In Hrishikesh Mukherjee’s film Namak Haraam, 'supporting' actor Amitabh Bachchan stole the show, and perhaps the crown as well.

   
Rajesh Khanna and Amitabh Bachchan in Namak Haraam

Rajesh Khanna and Amitabh Bachchan in Namak Haraam | Youtube screengrab

Actor Amitabh Bachchan has completed his 50th year in Hindi cinema. A five-decade-long career is not a common event in any profession, especially in cinema. To last this long and still be one of the most sought after is even rarer. His career in Bollywood is more of public history now.

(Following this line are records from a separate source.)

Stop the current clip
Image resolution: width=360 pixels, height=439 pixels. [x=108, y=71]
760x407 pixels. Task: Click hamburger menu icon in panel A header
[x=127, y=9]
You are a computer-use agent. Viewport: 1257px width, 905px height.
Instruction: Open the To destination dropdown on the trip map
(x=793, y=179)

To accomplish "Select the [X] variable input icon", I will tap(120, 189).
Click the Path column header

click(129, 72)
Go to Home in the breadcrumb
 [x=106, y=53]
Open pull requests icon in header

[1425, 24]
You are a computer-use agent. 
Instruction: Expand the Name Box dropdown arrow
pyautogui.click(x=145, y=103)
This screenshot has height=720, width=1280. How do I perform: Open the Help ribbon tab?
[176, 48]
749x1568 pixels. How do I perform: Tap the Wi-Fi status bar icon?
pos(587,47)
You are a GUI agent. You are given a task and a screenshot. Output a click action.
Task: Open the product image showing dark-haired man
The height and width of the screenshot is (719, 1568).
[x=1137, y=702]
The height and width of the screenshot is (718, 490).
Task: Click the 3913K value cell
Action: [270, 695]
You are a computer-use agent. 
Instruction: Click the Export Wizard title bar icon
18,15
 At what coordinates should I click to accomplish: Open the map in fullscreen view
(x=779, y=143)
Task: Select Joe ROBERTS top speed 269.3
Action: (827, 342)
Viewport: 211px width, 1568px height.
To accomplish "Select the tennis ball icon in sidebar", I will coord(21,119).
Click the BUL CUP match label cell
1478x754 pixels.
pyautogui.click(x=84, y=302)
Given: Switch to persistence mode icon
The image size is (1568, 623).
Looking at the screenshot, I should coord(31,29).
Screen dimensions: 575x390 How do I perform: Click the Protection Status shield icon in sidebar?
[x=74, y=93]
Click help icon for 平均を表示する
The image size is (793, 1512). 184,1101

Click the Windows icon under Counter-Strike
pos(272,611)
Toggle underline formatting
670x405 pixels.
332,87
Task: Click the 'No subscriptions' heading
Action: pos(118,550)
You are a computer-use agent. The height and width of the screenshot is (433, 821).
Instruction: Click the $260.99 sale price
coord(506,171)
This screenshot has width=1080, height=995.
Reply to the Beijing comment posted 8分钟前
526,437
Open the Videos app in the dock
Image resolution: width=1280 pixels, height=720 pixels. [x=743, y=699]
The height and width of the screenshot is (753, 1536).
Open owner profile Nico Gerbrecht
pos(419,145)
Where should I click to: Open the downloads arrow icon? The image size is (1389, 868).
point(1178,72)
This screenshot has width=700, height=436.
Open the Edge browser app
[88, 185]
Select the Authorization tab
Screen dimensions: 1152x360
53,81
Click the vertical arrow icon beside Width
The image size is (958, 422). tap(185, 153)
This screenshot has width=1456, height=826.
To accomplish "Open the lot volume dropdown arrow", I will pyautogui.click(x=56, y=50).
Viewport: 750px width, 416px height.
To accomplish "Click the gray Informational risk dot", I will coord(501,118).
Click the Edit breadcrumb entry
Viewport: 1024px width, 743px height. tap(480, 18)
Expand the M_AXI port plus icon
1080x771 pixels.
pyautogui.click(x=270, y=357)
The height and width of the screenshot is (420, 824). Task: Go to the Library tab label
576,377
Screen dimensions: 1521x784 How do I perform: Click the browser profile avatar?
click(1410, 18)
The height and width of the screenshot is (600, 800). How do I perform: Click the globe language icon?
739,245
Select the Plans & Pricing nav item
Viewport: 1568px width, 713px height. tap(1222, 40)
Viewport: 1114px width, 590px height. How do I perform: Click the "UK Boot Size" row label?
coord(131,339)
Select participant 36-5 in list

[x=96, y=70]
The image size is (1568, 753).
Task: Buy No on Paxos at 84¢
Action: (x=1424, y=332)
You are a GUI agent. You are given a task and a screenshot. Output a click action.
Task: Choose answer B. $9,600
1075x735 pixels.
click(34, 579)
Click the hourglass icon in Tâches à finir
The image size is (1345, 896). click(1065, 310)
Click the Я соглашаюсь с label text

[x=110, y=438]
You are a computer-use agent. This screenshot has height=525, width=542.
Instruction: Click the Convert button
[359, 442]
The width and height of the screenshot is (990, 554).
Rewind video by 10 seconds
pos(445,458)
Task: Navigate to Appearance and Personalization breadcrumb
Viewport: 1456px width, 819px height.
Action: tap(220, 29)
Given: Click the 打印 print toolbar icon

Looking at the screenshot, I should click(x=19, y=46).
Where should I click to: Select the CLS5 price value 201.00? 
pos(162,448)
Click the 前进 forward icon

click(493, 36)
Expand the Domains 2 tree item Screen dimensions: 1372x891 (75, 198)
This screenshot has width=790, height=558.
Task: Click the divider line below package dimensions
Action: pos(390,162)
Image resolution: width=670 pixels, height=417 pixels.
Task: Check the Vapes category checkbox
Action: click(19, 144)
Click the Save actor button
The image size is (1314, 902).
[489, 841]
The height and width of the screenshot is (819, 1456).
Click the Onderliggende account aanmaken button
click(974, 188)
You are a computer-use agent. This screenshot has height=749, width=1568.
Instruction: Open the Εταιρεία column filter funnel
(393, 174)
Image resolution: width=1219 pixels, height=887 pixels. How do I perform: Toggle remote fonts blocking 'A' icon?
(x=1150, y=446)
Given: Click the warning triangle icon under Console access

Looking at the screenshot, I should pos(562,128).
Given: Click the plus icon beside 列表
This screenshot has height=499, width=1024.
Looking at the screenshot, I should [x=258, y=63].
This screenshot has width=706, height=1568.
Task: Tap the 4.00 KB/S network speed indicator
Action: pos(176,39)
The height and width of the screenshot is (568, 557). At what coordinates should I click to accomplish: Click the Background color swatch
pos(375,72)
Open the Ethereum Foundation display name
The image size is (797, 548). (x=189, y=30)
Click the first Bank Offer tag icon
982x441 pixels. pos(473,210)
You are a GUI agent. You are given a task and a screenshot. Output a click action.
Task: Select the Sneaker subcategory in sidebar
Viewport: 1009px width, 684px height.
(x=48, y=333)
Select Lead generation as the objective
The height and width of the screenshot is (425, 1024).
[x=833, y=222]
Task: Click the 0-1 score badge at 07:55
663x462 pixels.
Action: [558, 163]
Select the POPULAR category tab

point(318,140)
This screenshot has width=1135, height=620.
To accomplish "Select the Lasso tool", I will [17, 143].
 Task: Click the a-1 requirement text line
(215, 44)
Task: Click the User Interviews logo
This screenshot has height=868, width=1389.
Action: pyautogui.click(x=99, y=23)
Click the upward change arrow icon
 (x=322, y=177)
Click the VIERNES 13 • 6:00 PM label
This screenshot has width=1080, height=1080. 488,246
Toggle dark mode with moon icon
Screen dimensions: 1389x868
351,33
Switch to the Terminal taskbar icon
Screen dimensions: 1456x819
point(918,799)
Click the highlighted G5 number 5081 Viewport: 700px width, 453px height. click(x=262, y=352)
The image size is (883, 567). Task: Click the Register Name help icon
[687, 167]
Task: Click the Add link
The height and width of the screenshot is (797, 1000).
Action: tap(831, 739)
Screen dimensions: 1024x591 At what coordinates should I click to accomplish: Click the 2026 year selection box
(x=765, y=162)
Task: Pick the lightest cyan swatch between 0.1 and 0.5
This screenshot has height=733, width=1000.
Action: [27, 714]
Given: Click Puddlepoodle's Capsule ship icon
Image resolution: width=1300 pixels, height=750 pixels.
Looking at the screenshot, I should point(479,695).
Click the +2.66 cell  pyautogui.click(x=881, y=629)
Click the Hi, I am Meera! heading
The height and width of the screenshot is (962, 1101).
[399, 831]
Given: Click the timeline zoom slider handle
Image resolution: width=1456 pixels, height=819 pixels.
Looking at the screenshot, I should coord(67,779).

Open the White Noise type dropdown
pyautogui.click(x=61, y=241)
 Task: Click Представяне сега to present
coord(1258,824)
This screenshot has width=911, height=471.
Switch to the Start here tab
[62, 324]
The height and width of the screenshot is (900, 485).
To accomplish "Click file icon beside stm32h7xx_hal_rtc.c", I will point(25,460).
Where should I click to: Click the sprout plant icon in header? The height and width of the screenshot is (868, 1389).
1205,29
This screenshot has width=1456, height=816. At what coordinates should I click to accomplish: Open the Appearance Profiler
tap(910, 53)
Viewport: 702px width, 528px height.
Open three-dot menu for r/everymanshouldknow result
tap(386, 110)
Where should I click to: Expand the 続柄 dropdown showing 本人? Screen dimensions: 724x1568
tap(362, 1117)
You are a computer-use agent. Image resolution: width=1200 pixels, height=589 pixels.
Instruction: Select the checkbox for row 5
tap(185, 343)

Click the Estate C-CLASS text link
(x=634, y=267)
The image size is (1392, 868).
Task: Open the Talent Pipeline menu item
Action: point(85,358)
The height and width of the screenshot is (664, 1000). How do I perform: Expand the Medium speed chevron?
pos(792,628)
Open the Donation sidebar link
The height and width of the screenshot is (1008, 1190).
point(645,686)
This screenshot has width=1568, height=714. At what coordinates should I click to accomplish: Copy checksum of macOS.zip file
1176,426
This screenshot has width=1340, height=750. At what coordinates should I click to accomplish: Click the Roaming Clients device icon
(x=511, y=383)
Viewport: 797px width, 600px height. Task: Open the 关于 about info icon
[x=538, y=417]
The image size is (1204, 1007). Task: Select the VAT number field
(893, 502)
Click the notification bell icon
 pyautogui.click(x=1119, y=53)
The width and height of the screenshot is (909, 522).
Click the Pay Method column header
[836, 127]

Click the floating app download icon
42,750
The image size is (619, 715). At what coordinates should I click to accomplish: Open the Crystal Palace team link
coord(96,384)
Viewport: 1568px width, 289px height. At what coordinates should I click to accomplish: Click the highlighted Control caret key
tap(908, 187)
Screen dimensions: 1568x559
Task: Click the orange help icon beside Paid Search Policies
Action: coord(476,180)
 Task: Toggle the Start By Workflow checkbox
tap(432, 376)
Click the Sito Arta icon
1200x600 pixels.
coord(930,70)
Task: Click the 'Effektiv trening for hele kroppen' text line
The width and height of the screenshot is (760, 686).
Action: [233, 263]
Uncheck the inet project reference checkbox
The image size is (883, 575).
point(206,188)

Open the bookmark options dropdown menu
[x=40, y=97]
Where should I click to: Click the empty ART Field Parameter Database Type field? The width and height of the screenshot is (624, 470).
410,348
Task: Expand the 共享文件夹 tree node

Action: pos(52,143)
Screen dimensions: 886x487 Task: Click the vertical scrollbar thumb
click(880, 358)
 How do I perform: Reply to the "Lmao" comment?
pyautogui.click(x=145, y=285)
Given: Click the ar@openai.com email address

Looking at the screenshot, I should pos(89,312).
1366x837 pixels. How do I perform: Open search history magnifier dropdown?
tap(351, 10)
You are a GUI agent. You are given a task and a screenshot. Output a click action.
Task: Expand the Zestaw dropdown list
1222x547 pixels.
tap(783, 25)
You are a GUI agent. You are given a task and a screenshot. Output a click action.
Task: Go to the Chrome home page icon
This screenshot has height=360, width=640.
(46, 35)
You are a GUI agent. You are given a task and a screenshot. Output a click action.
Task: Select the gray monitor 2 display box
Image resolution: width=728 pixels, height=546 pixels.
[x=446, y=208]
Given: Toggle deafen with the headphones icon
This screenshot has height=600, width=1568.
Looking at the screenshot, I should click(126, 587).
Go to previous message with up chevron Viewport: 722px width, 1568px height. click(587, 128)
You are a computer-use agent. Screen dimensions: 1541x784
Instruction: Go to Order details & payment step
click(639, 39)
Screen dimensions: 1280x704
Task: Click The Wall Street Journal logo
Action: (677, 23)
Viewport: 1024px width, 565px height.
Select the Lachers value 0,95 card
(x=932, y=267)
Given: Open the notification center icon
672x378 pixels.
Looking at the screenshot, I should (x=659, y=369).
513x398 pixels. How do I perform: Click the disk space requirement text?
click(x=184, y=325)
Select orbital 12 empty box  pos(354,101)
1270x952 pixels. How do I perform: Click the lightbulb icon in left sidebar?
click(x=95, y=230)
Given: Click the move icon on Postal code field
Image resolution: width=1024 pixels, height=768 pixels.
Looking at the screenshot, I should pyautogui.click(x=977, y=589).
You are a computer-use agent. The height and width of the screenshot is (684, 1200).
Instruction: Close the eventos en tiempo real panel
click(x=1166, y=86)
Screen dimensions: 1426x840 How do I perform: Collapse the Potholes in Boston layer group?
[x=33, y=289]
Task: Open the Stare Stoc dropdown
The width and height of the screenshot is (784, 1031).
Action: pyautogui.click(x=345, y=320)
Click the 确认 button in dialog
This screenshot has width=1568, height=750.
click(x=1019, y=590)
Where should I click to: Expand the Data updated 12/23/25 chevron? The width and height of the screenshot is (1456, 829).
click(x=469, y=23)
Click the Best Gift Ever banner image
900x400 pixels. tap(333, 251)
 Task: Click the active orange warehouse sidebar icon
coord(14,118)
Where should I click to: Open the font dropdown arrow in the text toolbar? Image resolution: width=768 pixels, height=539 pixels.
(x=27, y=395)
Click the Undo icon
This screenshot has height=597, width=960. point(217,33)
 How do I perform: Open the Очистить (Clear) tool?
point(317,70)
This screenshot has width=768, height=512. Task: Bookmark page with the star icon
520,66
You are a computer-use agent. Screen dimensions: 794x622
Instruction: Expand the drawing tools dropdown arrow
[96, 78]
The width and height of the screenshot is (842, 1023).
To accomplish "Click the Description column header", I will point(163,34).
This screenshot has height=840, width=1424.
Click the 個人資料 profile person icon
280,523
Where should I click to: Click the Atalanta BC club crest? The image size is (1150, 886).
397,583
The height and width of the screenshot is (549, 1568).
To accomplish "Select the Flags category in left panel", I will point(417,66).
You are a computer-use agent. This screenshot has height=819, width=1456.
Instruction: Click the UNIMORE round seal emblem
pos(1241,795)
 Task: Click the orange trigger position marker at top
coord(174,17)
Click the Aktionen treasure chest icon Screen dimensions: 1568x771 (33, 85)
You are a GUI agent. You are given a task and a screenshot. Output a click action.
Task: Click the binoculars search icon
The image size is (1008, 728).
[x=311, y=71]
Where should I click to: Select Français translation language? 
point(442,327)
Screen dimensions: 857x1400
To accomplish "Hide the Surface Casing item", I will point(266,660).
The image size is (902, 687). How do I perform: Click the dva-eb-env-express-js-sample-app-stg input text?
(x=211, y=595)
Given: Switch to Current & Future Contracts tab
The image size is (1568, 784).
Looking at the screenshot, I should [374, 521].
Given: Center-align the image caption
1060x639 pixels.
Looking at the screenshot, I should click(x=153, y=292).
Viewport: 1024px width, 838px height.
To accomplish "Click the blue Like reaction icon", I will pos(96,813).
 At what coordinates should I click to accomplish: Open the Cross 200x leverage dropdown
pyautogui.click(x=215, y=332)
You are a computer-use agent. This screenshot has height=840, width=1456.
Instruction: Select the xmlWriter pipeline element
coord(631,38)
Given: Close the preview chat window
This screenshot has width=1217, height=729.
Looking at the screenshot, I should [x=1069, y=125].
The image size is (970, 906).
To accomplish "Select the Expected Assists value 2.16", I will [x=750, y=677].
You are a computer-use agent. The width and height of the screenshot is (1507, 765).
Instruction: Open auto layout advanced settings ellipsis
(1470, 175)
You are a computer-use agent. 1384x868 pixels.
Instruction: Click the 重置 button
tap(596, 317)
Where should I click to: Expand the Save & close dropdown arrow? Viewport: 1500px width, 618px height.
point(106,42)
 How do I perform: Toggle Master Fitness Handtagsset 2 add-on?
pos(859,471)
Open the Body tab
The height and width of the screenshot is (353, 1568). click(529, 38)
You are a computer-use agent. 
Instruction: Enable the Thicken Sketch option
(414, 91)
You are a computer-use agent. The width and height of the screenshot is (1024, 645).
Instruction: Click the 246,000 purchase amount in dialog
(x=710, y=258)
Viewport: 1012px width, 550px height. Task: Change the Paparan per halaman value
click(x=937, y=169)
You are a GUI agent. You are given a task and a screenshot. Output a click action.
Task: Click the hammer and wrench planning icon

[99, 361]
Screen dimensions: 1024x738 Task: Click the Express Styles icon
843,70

What started in 1969 is the country’s legacy today.

Just four years into his career, when Amitabh Bachchan was still not a dominant force, he did his second film alongside the reigning superstar, Rajesh Khanna, in Namak Haraam. But in spite of the latter’s dizzying popularity, the film doesn’t eclipse Amitabh Bachchan’s performance.

Director Hrishikesh Mukherjee had managed to bring the two together again after the now-cult Anand (which had released two years earlier in 1971). In Anand too, Amitabh Bachchan plays the perfectly stoic foil to Rajesh Khanna’s dramatics.

More a didactic political argument than anything else, Namak Haraam was unlike any other Hrishikesh Mukherjee film. The director of gentle comedies or sensitive character studies had made a decidedly political film.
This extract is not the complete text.